Court Opinion

ID: 4008717
Source: CourtListenerOpinion
Date Created: 2016-07-06 11:09:00.846421+00
Date Added: 2024-06-11T14:19:13.417715
License: Public Domain

ROBERT P. RUSSELL, Corporation Counsel, Milwaukee County *Page 178 
You request my opinion as to whether Milwaukee County may provide pension benefits based on service as an officer or employe of the state or an officer or employe of any municipality in Wisconsin other than Milwaukee. It is my opinion that Milwaukee County may, by proper ordinance, amend its retirement system to provide prior service credit for employes based upon service with the state or other municipalities.
The retirement system for county employes in counties having a population of 500,000 or more was created by ch. 201, Laws of 1937. The terms "service" and "prior service" were therein defined in Section 1 as:
"(11) `Service' shall mean service as an employe and paid for by the county.
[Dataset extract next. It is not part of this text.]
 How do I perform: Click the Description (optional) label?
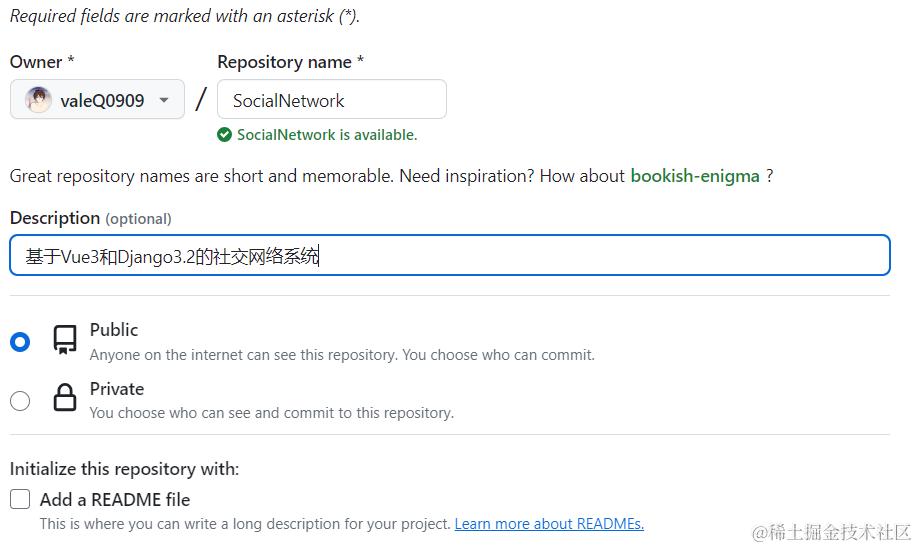coord(90,218)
"(12) `Prior service' shall mean the service of a member as an employe rendered prior to the date of the establishment of the retirement system, either in the service of the county or in the service of any department in any town, village, city or metropolitan sewerage commission in the county, which department has by consolidation or merger been absorbed by the county, * * *."
Chapter 432, Laws of 1945, amended ch. 201, Laws of 1937, to provide a transfer of prior service benefits and contributions under the city of Milwaukee retirement system to the county system. Such amendment reads in part:
"SECTION 1. (Chapter 201, laws of 1937) section 9 (6) is created to read:
"(Chapter 201, Laws of 1937) Section 9 (6) Each member who became or shall become a member after having been a member of a retirement system of a city of the first class established pursuant to chapter 396, laws of 1937, and who shall not have received any withdrawal benefits from such city system shall have all his prior service credits and time of active service as a member and contributions under such city system considered creditable service and contributions in the county system and he shall be entitled to a retirement annuity, pension and all other benefits of membership based upon his accumulated service credits and contributions in both city and county systems to be determined in *Page 179 
all other respects according to the law, rules and regulations applicable to the county system and to be paid from the funds of the county system. * * *"
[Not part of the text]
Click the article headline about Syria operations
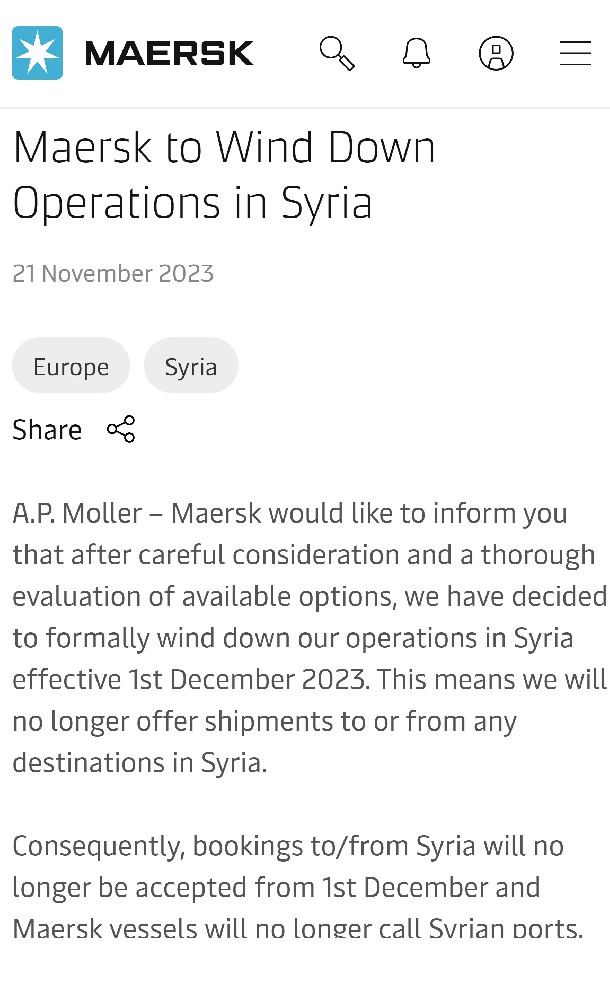This screenshot has width=610, height=1000. pos(224,175)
Thereafter, the legislature determined that the Milwaukee County retirement system was a proper matter for county home rule. Chapter 405, Laws of 1965, Section 2, amended the system as follows:
"(Chapter 201, laws of 1937) Section 21. For the purpose of best protecting the employes subject to this act by granting supervisory authority over each retirement system created hereunder to the governmental unit most involved therewith, it is declared to be the legislative policy that the future operation of each such retirement system is a matter of local affair and government and shall not be construed to be a matter of statewide concern. Each county which is required to establish and maintain a retirement system pursuant to this act is hereby empowered, by county ordinance, to make any changes in such retirement system which hereafter may be deemed necessary or desirable for the continued operation of such retirement system, but no such change shall operate to diminish or impair the annuities, benefits or other rights of any person who is a member of such retirement system prior to the effective date of any such change."
Counties, unlike cities, do not have "home rule" power guaranteed by the Wisconsin Constitution. The Constitution does, however, authorize the legislature to authorize such "home rule" power. Article IV, sec. 22, Wis. Const., reads:
"Powers of county boards. Section 22. The legislature may confer upon the boards of supervisors of the several counties of the state such powers of a local, legislative and administrative character as they shall from time to time prescribe."
Chapter 405, Laws of 1965, empowers the county to make changes "which * * * may be deemed necessary or desirable for the continued operation of such retirement system." In State ex rel.Singer v. Boos (1969), 44 Wis. 2d 374, 171 N.W.2d 307, such provision was broadly interpreted. The court upheld a county *Page 180 
board ordinance which removed a retirement allowance deduction for employes who had retired between 1958 and 1967 and stated at page 386:
"In addition, finding that sec. 201.24 (11.3) involves an expenditure for a public purpose precludes any argument that such enactment is not `necessary or desirable for the continued operation of the retirement system. * * *"
In Singer, the court held proper an ordinance which, in effect, granted retroactive benefits to employes who already had retired. Clearly, then, I may predict that the court would find no fault with an ordinance designed to give credit for prior services rendered by present employes even though such prior service credit resulted from service with another municipality.
Since, as you state in your letter, "the present proposal does not contemplate any reciprocal arrangement" and "the cost of the benefits would be borne entirely by the county," I see no impediment, constitutional or statutory, which would preclude you from granting such prior service credit.